For about 20 hours on the 28th and 29th of July, http->https redirects from varnish were disabled due to an error in the redirect regex. The error was deployed shortly before a MediaWiki config change (to set $wgSecureLogin = false) which disabled the application-level logic to check for http and redirect to https in security critical situations.
Since Aug 2013, we have redirected users to https for security-critical functions. Because we have done this for our users for the past two years without incident, it's likely that user no longer vigilantly check for https before entering their password; during this incident we saw 14,567 logins over http (cleartext).
Although the likelihood that an attacker would be able to exploit this issue is low, the impact of a stolen password for an account in any sysop or checkuser groups could have a high impact on the site's security or user privacy, especially since we do not currently provide any means of 2-factor authentication to our users. Due to WMF's strong privacy stance, we do not log which user accounts are logging in at any given time in a way that can be easily correlated with webrequest logs. As a result, we were only able to correlate about 5,000 of the cleartext logins with wiki user accounts. Of the identified accounts, 12 were members of various sysop groups. Those users were notified of the incident with a recommendation that they change their password.
During this incident, only 23% of logins were over HTTP. We believe that a combination of HSTS and canonical https links prevented most users from using HTTP to login.

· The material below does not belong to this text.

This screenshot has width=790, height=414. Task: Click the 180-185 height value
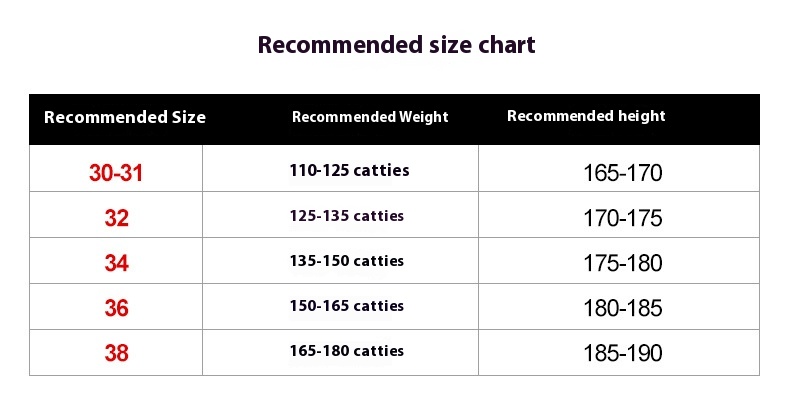click(623, 308)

- 16:54 UTC Jul 28 - https://gerrit.wikimedia.org/r/#/c/227455/ deployed, breaking redirect regex in varnish
- 18:56 UTC Jul 28 - https://gerrit.wikimedia.org/r/#/c/219265/ deployed, setting $wgSecureLogin=false, application layer logic stops redirecting
- 15:14 UTC Jul 29 - email to firstname.lastname@example.org notifying about lack of redirects
- 15:29 UTC Jul 29 - https://gerrit.wikimedia.org/r/#/c/227729/ was merged, fixing the regex
- 16:09 UTC Jul 29 - https://gerrit.wikimedia.org/r/#/c/227740 was merged, re-adding application-level detection and redirection
- 06:41 UTC Jul 30 - email to identified, affected sysop accounts, notifying of incident
In setting $wgSecureLogin to false on WMF sites, two security principles were in conflict-- keeping our security-critical codebase small and simple vs. having overlapping controls for security-critical functions in case one fails. Keeping $wgSecureLogin enabled caused a non-trivial amount of code to be run on every web request. Disabling the option simplifies a significant portion of the user login process. However, in light of this incident, we should have invested in simplifying the login process while maintaining the overlapping control.
The high number of users logging in over http also validates our concern with preventing ssl-stripping attacks. Ops should continue their work implementing HSTS, and getting it preloaded.